What Is WCAG? A Plain-Language Introduction for K–12 Leaders

By Kalin Schoephoerster | KShep Creative

This is the first post in a six-part series on WCAG for K–12 districts.

If you work in K–12 education, you've almost certainly encountered the acronym WCAG. Maybe it showed up in a vendor contract. Maybe a state guidance document referenced it. Maybe someone on your team mentioned it in a meeting and the conversation moved on before anyone stopped to ask what it actually means.

WCAG gets used as if everyone already knows. Most people don't — or they have just enough understanding to follow along without enough to act on it confidently. That gap is worth closing, because WCAG is no longer a technical detail that only IT departments need to understand. It's the standard behind legal requirements that apply to every public school district in the United States.

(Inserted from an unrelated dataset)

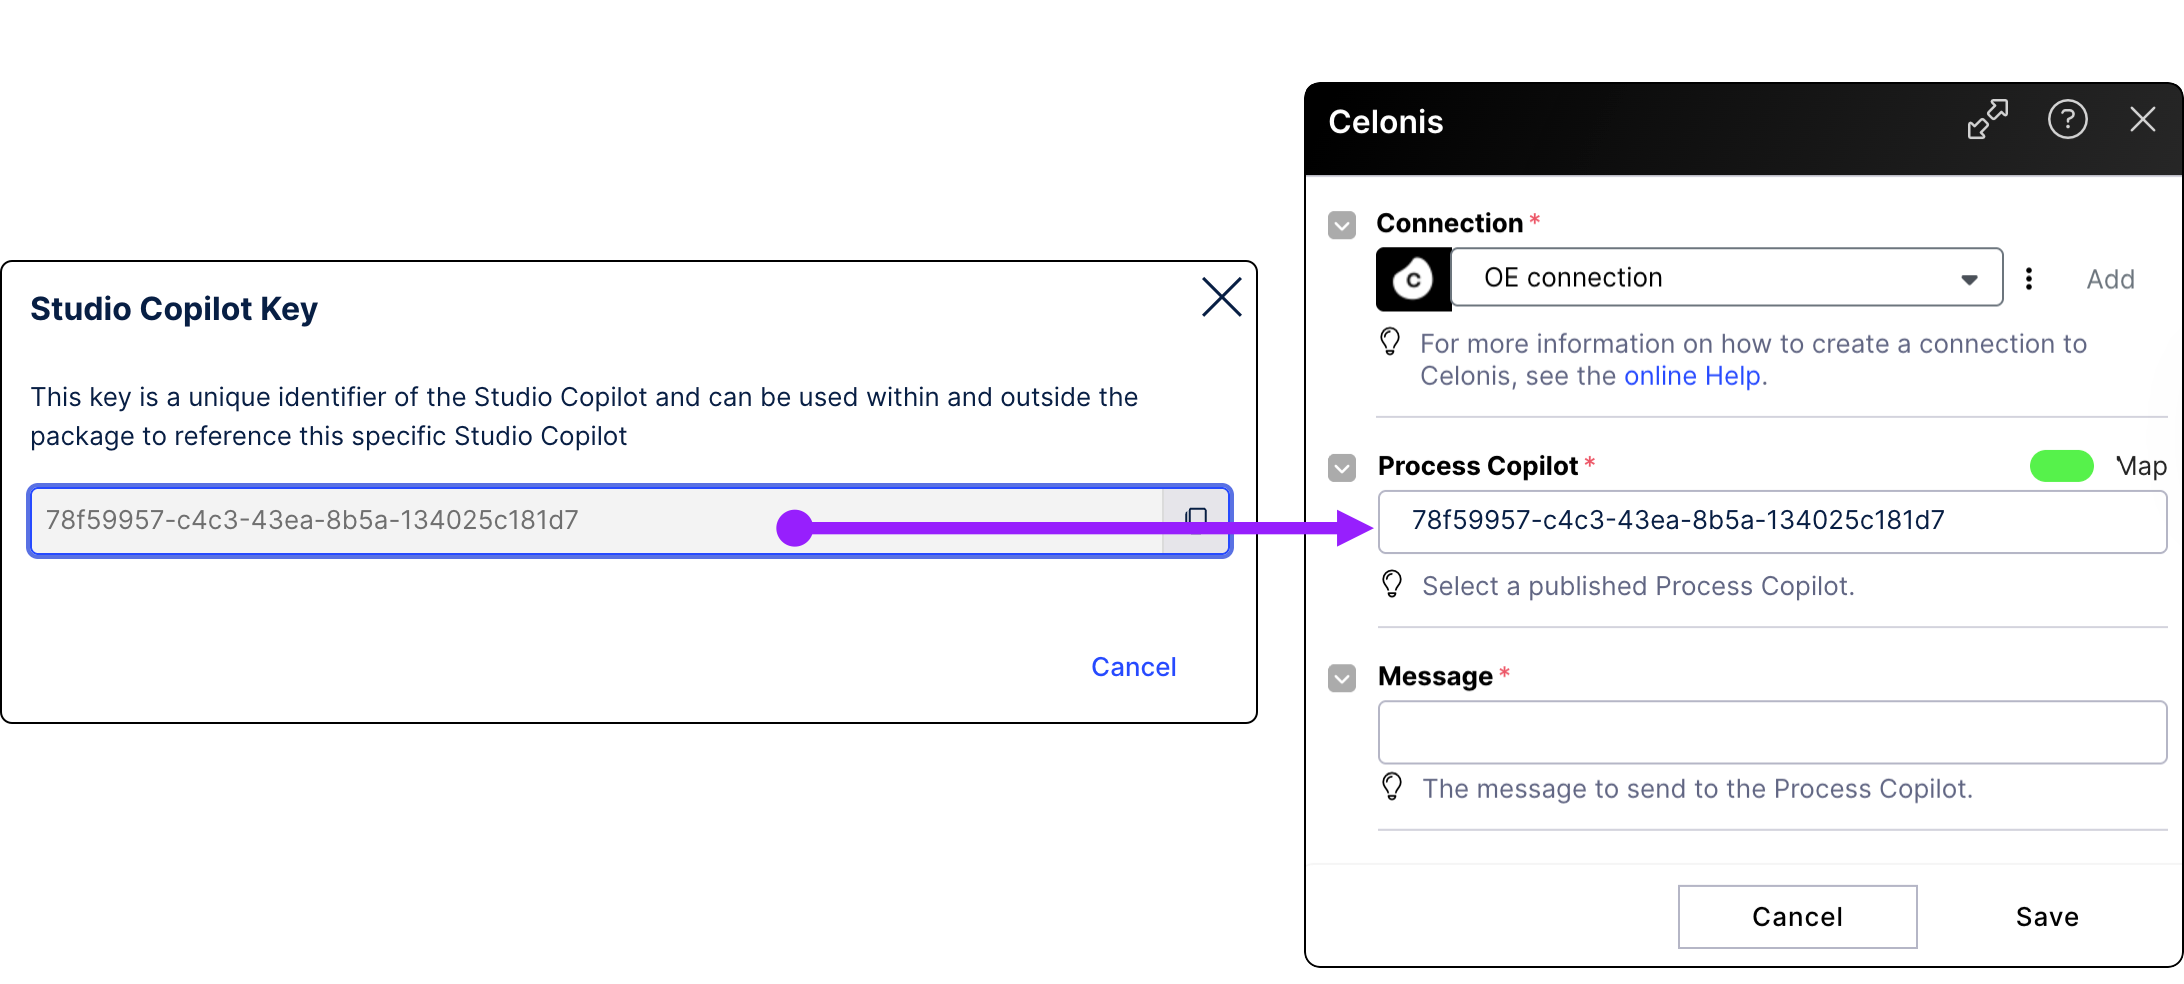Toggle the Map switch for Process Copilot

pos(2061,466)
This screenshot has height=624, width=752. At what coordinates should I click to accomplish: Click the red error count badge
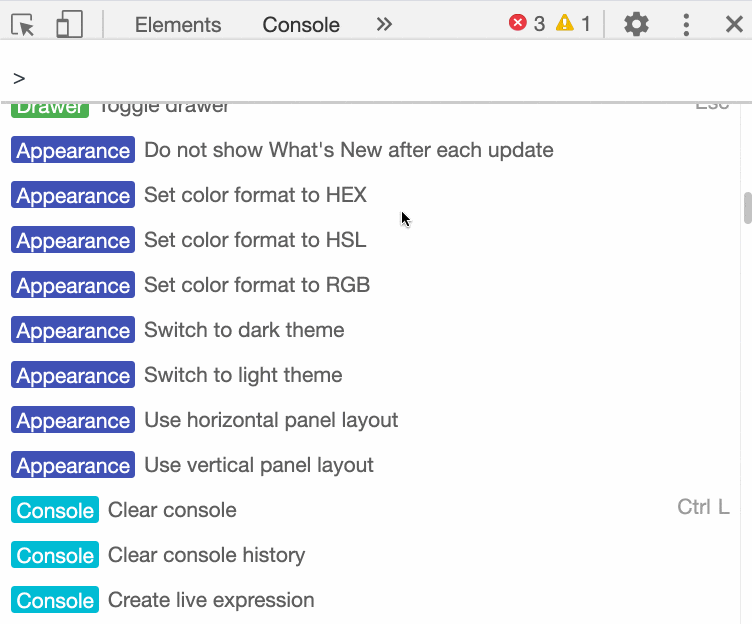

This post is for K–12 leaders who want to understand WCAG without wading through technical documentation. No prior background required. By the end, you'll know what WCAG is, where it comes from, what it covers, and why it's showing up in so many K–12 conversations right now.

What WCAG stands for

WCAG stands for Web Content Accessibility Guidelines. It's a set of technical standards for making digital content accessible to people with disabilities — websites, documents, apps, and online tools. It's published and maintained by the World Wide Web Consortium, known as W3C, the international organization responsible for setting web standards broadly.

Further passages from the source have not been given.